# EXERCISE OBJECTIVE:
Would you give back exactly the lines from the line with "Viewport: 454px width, 471px" through the end of the entries below, both included, but none of the pictures?

Stored data entries
========================

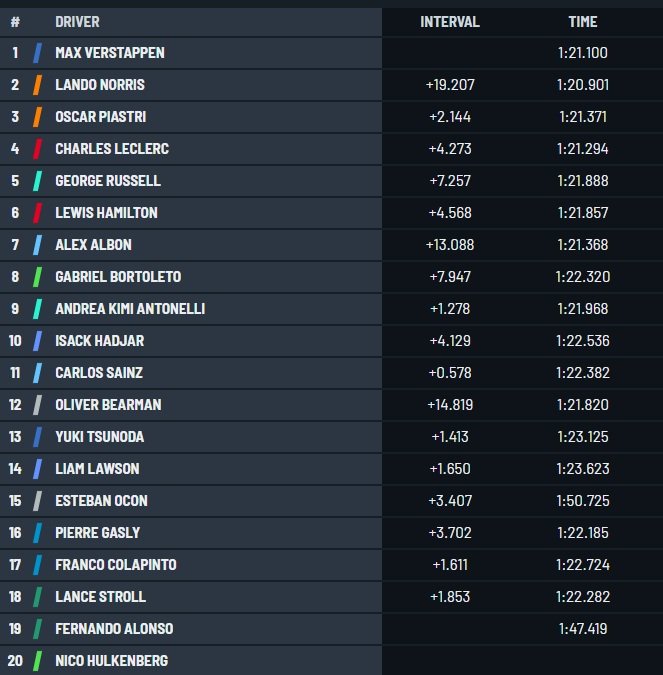Click Lando Norris's 1:20.901 lap time
The width and height of the screenshot is (663, 675).
[582, 85]
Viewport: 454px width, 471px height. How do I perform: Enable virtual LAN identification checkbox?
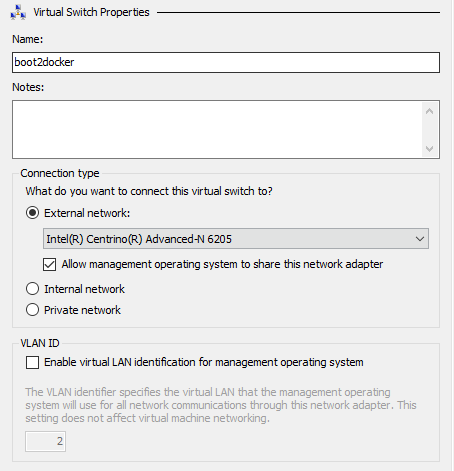point(32,362)
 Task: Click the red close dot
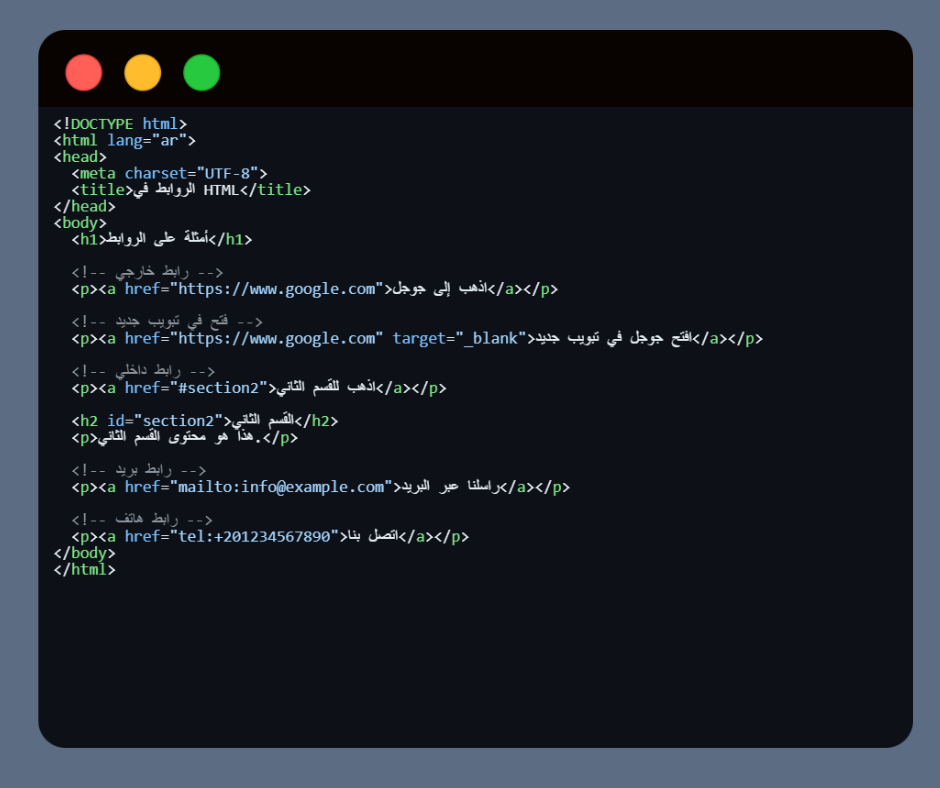(84, 73)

========================

# EXERCISE SOLUTION:
Viewport: 454px width, 471px height. How do I perform: Enable virtual LAN identification checkbox?
point(32,362)
 Task: Click the red close dot
(84, 73)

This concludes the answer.